─── The data

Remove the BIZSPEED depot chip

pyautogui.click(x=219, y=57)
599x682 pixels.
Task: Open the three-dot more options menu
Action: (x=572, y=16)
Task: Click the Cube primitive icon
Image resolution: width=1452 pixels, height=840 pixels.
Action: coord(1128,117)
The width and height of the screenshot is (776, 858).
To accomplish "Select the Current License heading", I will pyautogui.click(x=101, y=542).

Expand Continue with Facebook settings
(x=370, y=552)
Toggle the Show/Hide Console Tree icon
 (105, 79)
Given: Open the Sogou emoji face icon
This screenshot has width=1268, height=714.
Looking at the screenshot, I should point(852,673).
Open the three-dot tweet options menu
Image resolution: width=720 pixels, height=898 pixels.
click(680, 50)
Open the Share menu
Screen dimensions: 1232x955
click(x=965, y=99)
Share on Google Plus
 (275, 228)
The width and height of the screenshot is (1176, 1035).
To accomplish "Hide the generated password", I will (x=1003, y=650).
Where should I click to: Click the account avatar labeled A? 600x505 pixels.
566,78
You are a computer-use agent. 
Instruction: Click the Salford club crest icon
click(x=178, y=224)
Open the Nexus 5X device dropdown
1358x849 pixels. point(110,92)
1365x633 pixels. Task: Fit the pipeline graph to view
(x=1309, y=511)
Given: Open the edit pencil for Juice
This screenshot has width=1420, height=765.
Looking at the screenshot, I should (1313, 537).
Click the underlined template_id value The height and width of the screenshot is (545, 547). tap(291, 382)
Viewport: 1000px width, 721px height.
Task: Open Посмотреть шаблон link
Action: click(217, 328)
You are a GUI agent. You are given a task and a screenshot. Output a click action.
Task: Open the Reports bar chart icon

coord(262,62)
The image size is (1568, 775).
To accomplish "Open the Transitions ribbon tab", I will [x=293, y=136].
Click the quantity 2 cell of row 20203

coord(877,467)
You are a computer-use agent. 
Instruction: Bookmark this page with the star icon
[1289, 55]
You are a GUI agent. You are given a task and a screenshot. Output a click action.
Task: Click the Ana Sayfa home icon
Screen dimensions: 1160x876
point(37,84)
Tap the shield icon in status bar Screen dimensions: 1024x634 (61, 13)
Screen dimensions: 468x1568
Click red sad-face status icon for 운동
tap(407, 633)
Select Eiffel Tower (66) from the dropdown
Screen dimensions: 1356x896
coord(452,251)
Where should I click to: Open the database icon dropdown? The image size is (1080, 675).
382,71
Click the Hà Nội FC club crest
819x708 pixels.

──────

Task to complete:
After locating the line holding "Given: Open the edit pencil for Juice" above, output exactly that line and every line after it through the line holding "Screen dimensions: 468x1568". Include nothing else.

Exercise answer:
Given: Open the edit pencil for Juice
This screenshot has width=1420, height=765.
Looking at the screenshot, I should (1313, 537).
Click the underlined template_id value The height and width of the screenshot is (545, 547). tap(291, 382)
Viewport: 1000px width, 721px height.
Task: Open Посмотреть шаблон link
Action: click(217, 328)
You are a GUI agent. You are given a task and a screenshot. Output a click action.
Task: Open the Reports bar chart icon

coord(262,62)
The image size is (1568, 775).
To accomplish "Open the Transitions ribbon tab", I will [x=293, y=136].
Click the quantity 2 cell of row 20203

coord(877,467)
You are a computer-use agent. 
Instruction: Bookmark this page with the star icon
[1289, 55]
You are a GUI agent. You are given a task and a screenshot. Output a click action.
Task: Click the Ana Sayfa home icon
Screen dimensions: 1160x876
point(37,84)
Tap the shield icon in status bar Screen dimensions: 1024x634 (61, 13)
Screen dimensions: 468x1568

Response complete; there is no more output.